SeaSavers consist of three eco-friendly elements:
Both the poly liner and cotton insulation are certified 100% biodegradable in landfills, in accordance with standards set by the American Society for Testing and Materials or ASTM*.
Follow these steps to maximize the sustainability of our SeaSavers™:
Vital Choice customers and crew have found good re-uses for the insulating cotton pads.
Folks use them as draft-stoppers, and for protection of fragile items being moved or mailed. The cotton also makes great mulch — although birds may “borrow” it as nesting material!
One customer even creates fabric covers for the pads, and gives them to shelters for pet bedding.
Send us your re-use ideas, and we’ll share them on our Vital Green page. You can submit ideas by responding to our newsletter email, or by contacting customer service.
Note: The pads’ manufacturer claims the cotton is a safe composting material for food gardens, but we cannot verify that. If you decide to add the pads to compost, we recommend pulling them apart first, to accelerate degradation.
*In accordance with 2013 Federal Trade Commission Green Guidelines and ASTM standards D6400, 5511, D5209-91, and D5338.98.
Just as good at keeping foods frozen
Our SeaSavers match the insulating power of EPS boxes in most instances.
We pre-tested the SeaSavers™ extensively, and they proved comparable to EPS boxes for keeping our dry ice and your food frozen.
Be aware that our frozen shipments sometimes arrive partially thawed, due to shipping delays, extreme temperatures, or other factors.
And because our frozen seafood is vacuum-packed, it doesn't harm quality to re-freeze partially thawed products.
Nor does it matter if the dry ice has sublimated — i.e., turned from solid to gaseous carbon dioxide — as long as the frozen foods remained entirely or partially frozen.
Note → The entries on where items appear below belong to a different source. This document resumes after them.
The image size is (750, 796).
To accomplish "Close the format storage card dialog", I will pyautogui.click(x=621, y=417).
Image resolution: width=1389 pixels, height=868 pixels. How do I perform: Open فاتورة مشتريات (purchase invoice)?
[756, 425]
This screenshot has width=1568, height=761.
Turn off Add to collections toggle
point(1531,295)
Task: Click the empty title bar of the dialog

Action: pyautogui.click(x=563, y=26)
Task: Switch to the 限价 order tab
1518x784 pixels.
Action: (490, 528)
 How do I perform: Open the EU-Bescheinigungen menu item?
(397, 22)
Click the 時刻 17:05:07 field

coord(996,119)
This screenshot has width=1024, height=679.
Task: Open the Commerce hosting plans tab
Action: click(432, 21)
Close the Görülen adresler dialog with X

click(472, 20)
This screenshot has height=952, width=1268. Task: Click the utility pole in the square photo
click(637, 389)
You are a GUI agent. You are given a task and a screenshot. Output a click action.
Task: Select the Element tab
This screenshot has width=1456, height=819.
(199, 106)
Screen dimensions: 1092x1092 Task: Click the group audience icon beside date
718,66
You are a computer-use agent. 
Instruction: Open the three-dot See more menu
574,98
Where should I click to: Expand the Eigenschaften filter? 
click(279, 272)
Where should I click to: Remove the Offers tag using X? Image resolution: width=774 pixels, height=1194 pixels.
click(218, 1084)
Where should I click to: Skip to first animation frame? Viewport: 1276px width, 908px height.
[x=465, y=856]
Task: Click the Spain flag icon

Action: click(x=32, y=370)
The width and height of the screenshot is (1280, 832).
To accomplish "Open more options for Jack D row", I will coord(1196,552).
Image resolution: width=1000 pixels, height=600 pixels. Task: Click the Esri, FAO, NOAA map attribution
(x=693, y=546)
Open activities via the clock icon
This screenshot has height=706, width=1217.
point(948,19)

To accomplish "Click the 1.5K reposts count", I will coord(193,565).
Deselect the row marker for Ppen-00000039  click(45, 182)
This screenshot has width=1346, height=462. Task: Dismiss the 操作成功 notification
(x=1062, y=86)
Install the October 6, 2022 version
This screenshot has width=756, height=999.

EPS foam boxes remain in limited use
A minority of our shipments still employ EPS foam shipping containers.
Extreme summer heat is the chief reason why we continue to use EPS boxes on occasion.
Fortunately, they're very light — 98% air — so they minimize shipping-related fuel and emissions.
And you can use our CubeCycle™ program to recycle your EPS shipping boxes.
Working closely with FedEx for more than a year, we devised this novel program, which remains unique among online retailers.
To use our CubeCycle™ program, a customer prints a FedEx shipping label from our website, and then takes that label with their EPS box to a FedEx facility, for free shipment to a recycling center.
You can learn more about the CubeCycle™ program on our Vital Green page, which also describes our carbon-offset program and all our efforts to maximize sustainability.
Let’s review the reasons why we’ve tried so hard to reduce — and hopefully eliminate over time — reliance on EPS packaging.
EPS foam presents recycling challenges
Less than one percent of the EPS used in California gets recycled.
And, given that state’s pioneering recycling policies, the rest of the nation likely falls short of even that sorry statistic.
One problem is that EPS is very bulky relative to its very light weight, which is one reason why relatively few municipal recycling centers accept EPS foam.
(The EPS Industry Alliance offers information about drop-off recycling centers, and a mail-back program that requires payment of shipping fees.)
In 2013, about 127 million pounds of EPS were recycled, which, given that EPS is 98% air, is a huge volume of foam.
Although EPS only takes up 0.01 percent of total municipal solid waste by weight — because it’s mostly air — this bulky material occupies an inordinate proportion of landfill space.